SDCOR Synthetic Datasets

Published: 04-08-2020| Version 4 | DOI: 10.17632/p4tx2k852r.4
Contributor:
Sayyed-Ahmad Naghavi-Nozad

Description

SDCOR: Scalable Density-based Clustering for Local Outlier Detection in Massive-Scale Datasets Link to arXiv e-print: https://arxiv.org/pdf/2006.07616.pdf This paper presents a method for local outlier detection in massive-scale datasets, which is based on a batch-wise density-based clustering approach. SDCOR consists of three major phases: 1) Sampling; 2) Scalable Clustering; and 3) Scoring. In the Sampling phase, a preliminary random sampling is conducted to obtain an abstraction of the entire data, named temporary clustering model; and also to acquire some information over the necessary parameters for the clustering procedures. Then, the Scalable Clustering phase will commence and the input data will be processed in chunks; as by processing successive chunks, the temporary clustering model gets gradual updates, till it turns into the final clustering model after processing the last chunk. Ultimately, at the last phase of the algorithm, regarding the final clustering model attained through the batch-wise clustering, and by employing the Mahalanobis distance criterion, each object is given an outlying score called SDCOR, which is equal to its local Mahalanobis distance. Each synthetic dataset in this repository is made of some Gaussian clusters with arbitrary mean vectors, far enough from each other, to impede probable overlappings among multidimensional clusters. For each of these artificial datasets, a specific amount of outliers are added around every cluster in the corresponding data; and moreover, the outliers "truth" is available along with each synthetic data. For every artificial dataset, there is a n-by-p matrix of dataset X (as n and p stand for the cardinality and dimensionality of the input data, respectively), along with the n-by-1 vector y of outlier labels, all together as a single binary MAT-file.
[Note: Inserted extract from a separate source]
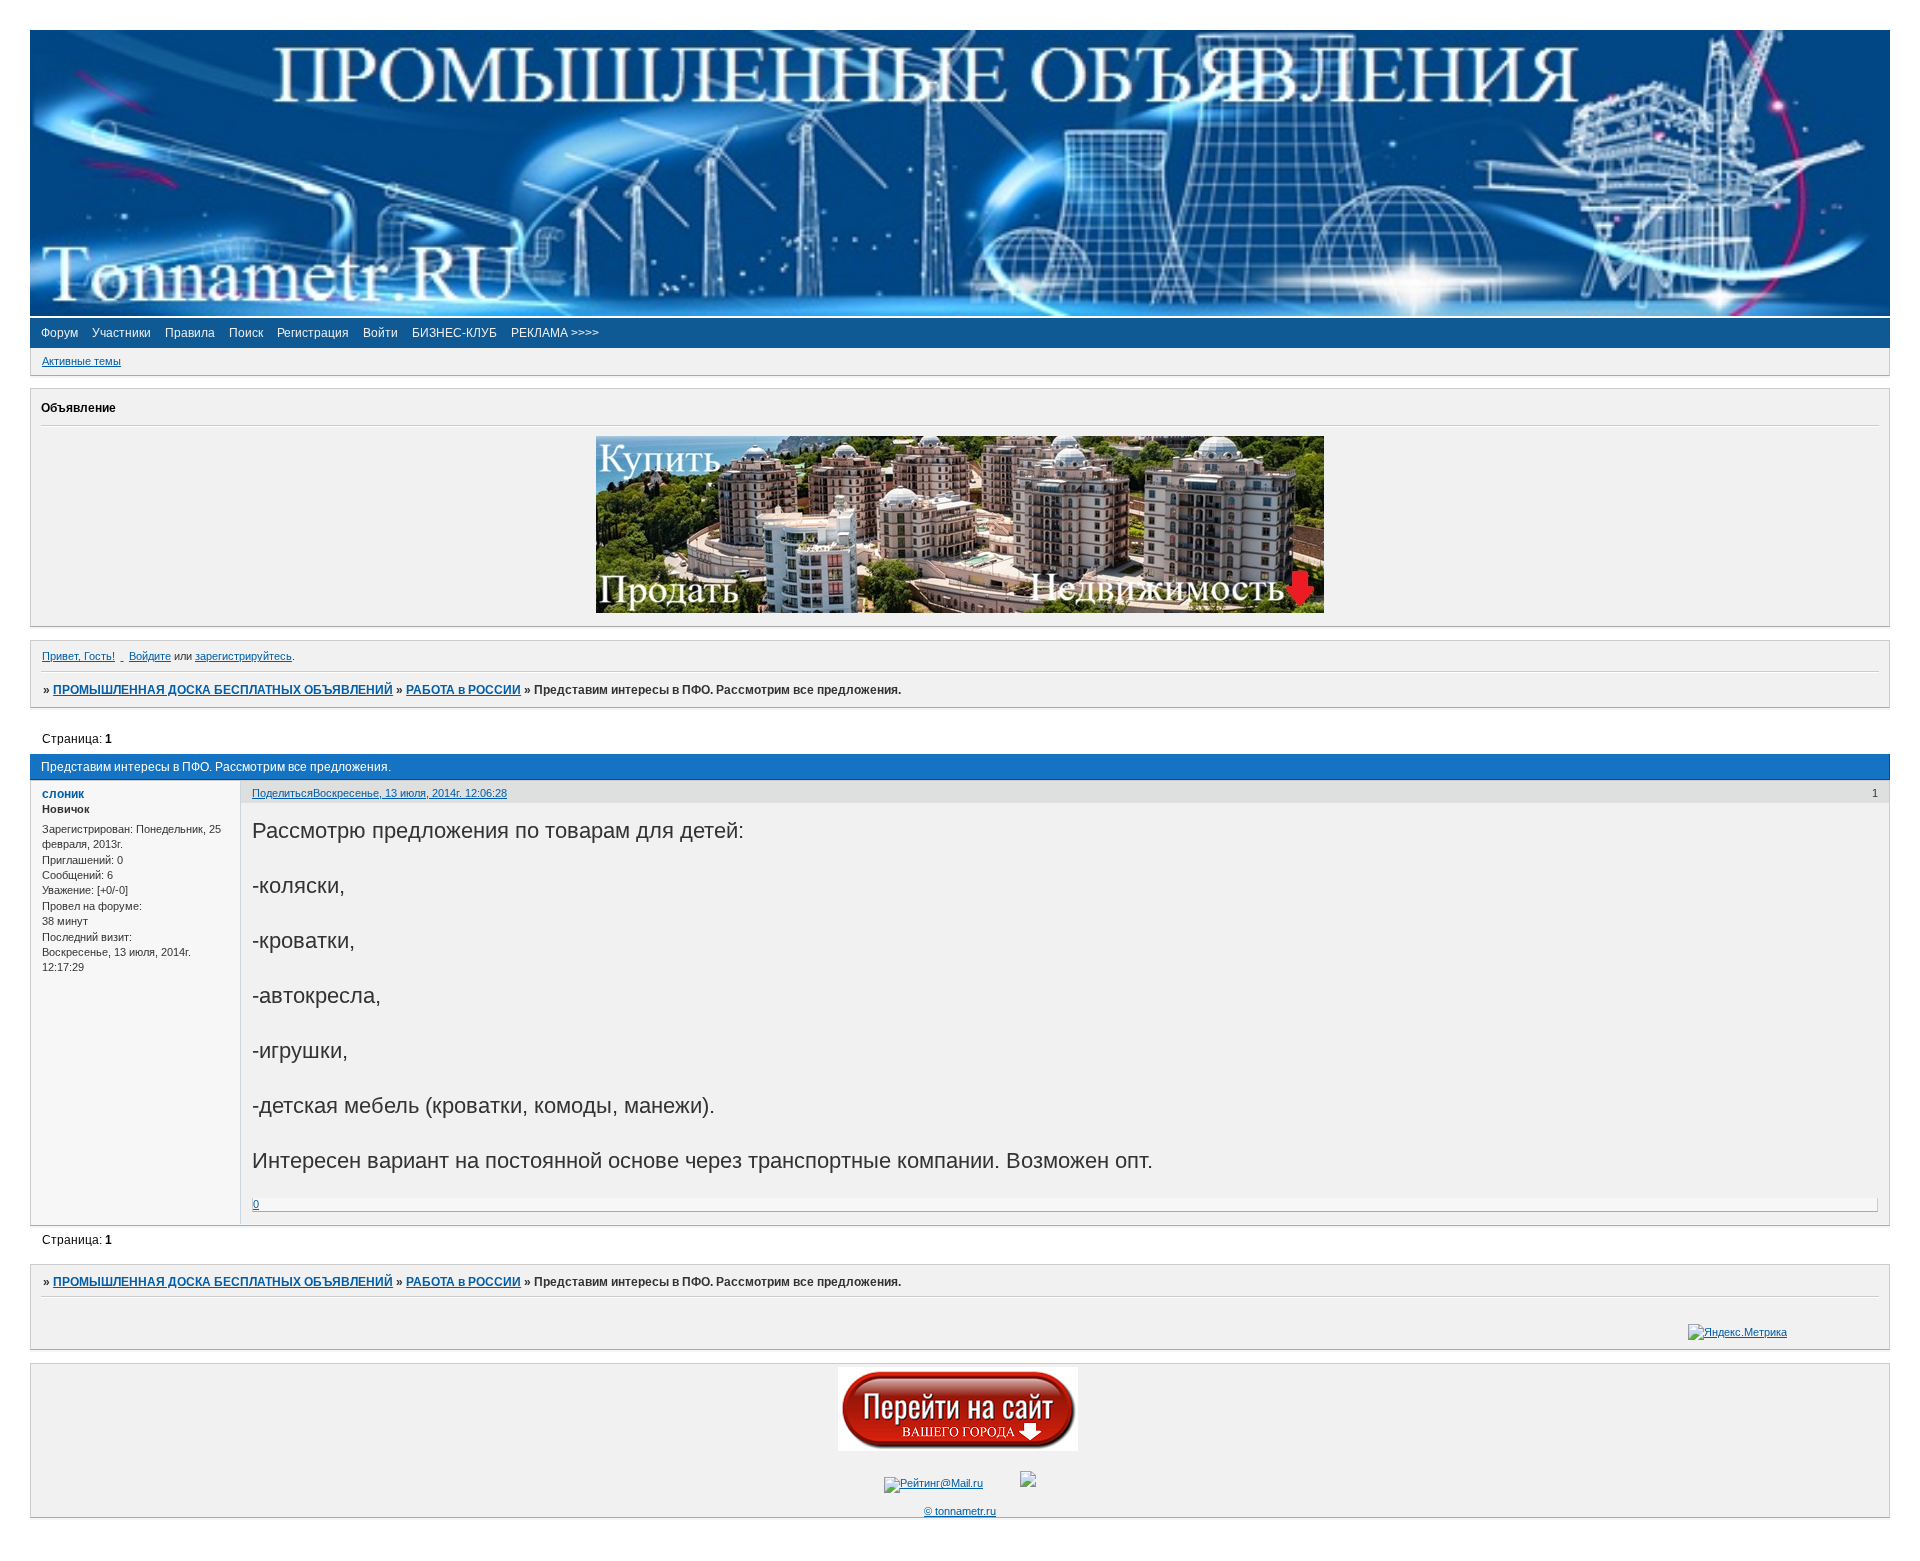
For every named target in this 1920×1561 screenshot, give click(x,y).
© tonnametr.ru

We have implemented our code in MATLAB 9, which due to becoming reproducible, is accessible through our GitHub page (https://github.com/sana33/SDCOR). Finally, if you are interested in the idea or you are using this data for your research, please cite our paper as: @article{naghavi2020sdcor, title={SDCOR: Scalable Density-based Clustering for Local Outlier Detection in Massive-Scale Datasets}, author={Naghavi-Nozad, Sayyed-Ahmad and Haeri, Maryam Amir and Folino, Gianluigi}, journal={arXiv preprint arXiv:2006.07616}, year={2020} } Thanks a lot ...

Files

Steps to reproduce

One can load each dataset through MATLAB software and apply any kind of data preprocessing to it, in any way they prefer.